INFORMATION GIVEN below:

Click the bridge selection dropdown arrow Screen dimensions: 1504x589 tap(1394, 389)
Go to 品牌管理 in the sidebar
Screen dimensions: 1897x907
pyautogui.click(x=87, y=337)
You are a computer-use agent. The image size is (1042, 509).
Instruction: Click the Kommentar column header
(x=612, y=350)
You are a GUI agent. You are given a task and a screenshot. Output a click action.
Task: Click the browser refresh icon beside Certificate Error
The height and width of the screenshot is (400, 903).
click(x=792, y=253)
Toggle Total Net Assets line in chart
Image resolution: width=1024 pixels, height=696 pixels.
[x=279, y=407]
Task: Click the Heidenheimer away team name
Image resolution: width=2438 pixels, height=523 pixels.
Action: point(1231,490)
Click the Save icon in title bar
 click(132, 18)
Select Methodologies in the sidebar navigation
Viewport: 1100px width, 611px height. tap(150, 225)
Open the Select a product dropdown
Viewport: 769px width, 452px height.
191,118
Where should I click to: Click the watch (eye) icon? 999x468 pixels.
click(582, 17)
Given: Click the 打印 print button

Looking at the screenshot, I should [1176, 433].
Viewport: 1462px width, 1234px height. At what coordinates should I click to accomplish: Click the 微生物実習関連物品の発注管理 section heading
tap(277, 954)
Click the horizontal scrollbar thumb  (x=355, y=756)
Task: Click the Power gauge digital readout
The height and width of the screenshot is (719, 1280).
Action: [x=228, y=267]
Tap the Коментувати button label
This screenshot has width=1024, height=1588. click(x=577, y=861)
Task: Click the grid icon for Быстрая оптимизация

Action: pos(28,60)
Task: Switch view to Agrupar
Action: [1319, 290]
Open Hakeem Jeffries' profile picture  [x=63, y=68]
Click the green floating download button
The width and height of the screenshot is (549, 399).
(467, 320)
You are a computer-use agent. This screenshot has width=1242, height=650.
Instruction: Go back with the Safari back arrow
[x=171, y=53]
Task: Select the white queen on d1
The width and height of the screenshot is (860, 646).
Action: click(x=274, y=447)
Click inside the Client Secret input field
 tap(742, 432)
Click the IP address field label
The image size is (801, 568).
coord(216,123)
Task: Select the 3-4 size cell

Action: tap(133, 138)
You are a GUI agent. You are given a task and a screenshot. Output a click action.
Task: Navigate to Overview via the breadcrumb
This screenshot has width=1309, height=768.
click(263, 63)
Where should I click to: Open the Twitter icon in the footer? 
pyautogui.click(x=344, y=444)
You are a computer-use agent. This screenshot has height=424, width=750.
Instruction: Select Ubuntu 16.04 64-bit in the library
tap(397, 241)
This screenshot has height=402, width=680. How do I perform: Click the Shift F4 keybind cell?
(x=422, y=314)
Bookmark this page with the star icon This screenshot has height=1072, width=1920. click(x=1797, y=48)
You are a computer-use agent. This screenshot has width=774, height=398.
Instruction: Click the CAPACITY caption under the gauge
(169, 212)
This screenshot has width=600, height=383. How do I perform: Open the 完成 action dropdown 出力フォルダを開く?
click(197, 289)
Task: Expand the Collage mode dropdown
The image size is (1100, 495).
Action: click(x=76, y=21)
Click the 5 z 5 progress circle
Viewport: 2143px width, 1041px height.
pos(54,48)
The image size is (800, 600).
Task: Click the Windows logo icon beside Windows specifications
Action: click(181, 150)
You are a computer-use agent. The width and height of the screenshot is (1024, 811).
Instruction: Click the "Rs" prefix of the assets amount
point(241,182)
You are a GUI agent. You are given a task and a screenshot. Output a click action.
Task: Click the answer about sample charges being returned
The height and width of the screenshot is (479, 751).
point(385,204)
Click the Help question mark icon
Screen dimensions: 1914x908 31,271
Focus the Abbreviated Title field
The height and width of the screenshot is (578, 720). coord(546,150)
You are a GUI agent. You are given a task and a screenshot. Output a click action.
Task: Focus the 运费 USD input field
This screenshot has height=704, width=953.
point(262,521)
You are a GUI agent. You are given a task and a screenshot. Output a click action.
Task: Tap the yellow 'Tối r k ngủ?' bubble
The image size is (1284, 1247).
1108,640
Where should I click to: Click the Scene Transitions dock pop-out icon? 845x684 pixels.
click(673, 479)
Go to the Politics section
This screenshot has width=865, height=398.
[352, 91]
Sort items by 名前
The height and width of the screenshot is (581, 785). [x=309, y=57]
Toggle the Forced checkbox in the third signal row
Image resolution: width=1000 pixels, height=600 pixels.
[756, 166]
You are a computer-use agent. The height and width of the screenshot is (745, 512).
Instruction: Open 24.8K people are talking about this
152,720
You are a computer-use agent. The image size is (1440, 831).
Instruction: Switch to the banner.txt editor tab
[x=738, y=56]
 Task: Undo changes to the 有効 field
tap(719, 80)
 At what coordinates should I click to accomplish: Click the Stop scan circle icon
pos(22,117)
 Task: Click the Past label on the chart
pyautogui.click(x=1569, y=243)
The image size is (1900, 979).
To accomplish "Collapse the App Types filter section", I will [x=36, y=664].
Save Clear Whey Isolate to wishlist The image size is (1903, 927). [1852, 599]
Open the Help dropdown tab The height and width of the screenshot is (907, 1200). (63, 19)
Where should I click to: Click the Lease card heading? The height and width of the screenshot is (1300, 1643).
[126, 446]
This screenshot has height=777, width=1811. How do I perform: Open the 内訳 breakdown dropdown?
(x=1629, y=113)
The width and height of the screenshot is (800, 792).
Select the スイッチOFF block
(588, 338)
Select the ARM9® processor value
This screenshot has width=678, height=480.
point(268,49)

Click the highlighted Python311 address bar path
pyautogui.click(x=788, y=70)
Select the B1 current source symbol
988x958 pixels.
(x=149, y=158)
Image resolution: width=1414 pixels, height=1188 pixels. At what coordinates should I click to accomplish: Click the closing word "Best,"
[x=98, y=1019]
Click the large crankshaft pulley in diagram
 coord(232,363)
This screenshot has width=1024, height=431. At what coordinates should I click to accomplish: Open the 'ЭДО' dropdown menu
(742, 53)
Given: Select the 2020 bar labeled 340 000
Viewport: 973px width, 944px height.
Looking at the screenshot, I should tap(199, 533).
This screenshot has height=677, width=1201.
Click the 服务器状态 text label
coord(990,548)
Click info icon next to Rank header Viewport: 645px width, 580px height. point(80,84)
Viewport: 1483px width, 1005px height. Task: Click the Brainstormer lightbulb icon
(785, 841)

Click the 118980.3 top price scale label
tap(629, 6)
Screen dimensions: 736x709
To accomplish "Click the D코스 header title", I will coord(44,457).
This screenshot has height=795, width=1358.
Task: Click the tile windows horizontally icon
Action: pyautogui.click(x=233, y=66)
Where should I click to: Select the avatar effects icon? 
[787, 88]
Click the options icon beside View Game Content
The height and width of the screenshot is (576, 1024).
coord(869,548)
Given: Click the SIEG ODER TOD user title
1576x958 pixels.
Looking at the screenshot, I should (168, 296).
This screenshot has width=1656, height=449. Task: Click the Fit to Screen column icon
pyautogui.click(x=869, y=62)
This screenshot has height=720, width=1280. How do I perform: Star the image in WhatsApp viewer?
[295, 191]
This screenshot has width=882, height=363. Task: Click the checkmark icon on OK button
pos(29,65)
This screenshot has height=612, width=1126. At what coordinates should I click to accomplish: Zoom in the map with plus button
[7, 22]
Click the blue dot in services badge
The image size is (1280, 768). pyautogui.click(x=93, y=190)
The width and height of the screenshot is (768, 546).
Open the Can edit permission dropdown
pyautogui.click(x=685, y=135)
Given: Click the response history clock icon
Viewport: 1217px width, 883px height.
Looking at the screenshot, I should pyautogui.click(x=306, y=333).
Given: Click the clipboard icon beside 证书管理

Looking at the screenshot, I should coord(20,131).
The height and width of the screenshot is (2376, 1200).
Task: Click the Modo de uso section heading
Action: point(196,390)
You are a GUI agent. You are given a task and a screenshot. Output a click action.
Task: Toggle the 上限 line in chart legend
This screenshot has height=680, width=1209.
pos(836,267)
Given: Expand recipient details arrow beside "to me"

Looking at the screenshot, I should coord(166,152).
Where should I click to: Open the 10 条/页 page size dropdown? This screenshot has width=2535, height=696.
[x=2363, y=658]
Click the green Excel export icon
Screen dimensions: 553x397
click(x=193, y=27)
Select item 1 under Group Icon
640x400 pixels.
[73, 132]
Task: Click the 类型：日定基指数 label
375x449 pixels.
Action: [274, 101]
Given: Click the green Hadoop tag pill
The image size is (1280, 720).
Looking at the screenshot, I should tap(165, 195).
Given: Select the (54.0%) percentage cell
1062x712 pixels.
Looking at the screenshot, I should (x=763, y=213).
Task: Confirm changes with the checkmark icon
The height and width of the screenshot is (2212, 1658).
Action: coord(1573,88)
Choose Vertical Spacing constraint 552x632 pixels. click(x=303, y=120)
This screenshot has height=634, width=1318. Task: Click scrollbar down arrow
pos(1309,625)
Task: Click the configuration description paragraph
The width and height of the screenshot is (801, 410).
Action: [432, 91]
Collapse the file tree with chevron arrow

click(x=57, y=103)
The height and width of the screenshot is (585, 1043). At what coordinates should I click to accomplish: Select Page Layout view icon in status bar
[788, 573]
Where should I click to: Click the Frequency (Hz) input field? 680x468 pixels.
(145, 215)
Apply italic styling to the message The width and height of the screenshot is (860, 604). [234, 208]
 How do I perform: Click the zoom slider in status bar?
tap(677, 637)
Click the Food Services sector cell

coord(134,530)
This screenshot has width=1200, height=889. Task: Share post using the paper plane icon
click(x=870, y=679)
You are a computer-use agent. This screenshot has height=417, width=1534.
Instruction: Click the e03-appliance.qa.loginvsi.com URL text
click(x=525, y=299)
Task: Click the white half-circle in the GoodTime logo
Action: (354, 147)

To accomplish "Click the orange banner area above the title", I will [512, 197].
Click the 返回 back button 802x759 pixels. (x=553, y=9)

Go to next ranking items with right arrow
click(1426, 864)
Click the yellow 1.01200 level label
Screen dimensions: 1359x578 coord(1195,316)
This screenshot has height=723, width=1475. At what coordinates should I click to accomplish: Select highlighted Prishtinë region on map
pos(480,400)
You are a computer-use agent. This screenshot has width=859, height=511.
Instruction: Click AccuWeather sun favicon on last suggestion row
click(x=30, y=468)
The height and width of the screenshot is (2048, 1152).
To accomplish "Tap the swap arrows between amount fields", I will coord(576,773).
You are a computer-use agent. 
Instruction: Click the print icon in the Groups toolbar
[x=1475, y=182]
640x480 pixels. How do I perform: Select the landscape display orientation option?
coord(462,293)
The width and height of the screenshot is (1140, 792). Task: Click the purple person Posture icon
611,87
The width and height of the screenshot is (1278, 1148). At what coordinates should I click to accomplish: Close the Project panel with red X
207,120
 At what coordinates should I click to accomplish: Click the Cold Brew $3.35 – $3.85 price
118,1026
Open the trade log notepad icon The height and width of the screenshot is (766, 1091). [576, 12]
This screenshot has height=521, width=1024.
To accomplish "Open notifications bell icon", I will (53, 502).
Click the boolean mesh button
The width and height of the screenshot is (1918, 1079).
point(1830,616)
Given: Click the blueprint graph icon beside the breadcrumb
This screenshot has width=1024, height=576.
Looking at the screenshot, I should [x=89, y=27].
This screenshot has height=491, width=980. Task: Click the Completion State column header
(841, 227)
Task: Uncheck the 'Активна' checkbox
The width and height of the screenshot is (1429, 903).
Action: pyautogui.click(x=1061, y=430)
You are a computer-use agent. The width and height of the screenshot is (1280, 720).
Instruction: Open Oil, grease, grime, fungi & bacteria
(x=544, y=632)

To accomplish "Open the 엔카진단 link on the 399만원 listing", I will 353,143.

End of INFORMATION GIVEN.

Give back the records above exactly, limited to the lines between the one holding "Select Methodologies in" and the one holding "Bookmark this page", inclusive.

Select Methodologies in the sidebar navigation
Viewport: 1100px width, 611px height. tap(150, 225)
Open the Select a product dropdown
Viewport: 769px width, 452px height.
191,118
Where should I click to: Click the watch (eye) icon? 999x468 pixels.
click(582, 17)
Given: Click the 打印 print button

Looking at the screenshot, I should [1176, 433].
Viewport: 1462px width, 1234px height. At what coordinates should I click to accomplish: Click the 微生物実習関連物品の発注管理 section heading
tap(277, 954)
Click the horizontal scrollbar thumb  (x=355, y=756)
Task: Click the Power gauge digital readout
The height and width of the screenshot is (719, 1280).
Action: [x=228, y=267]
Tap the Коментувати button label
This screenshot has width=1024, height=1588. click(x=577, y=861)
Task: Click the grid icon for Быстрая оптимизация

Action: pos(28,60)
Task: Switch view to Agrupar
Action: [1319, 290]
Open Hakeem Jeffries' profile picture  [x=63, y=68]
Click the green floating download button
The width and height of the screenshot is (549, 399).
(467, 320)
You are a computer-use agent. This screenshot has width=1242, height=650.
Instruction: Go back with the Safari back arrow
[x=171, y=53]
Task: Select the white queen on d1
The width and height of the screenshot is (860, 646).
Action: click(x=274, y=447)
Click inside the Client Secret input field
 tap(742, 432)
Click the IP address field label
The image size is (801, 568).
coord(216,123)
Task: Select the 3-4 size cell

Action: tap(133, 138)
You are a GUI agent. You are given a task and a screenshot. Output a click action.
Task: Navigate to Overview via the breadcrumb
This screenshot has width=1309, height=768.
click(263, 63)
Where should I click to: Open the Twitter icon in the footer? 
pyautogui.click(x=344, y=444)
You are a computer-use agent. This screenshot has height=424, width=750.
Instruction: Select Ubuntu 16.04 64-bit in the library
tap(397, 241)
This screenshot has height=402, width=680. How do I perform: Click the Shift F4 keybind cell?
(x=422, y=314)
Bookmark this page with the star icon This screenshot has height=1072, width=1920. click(x=1797, y=48)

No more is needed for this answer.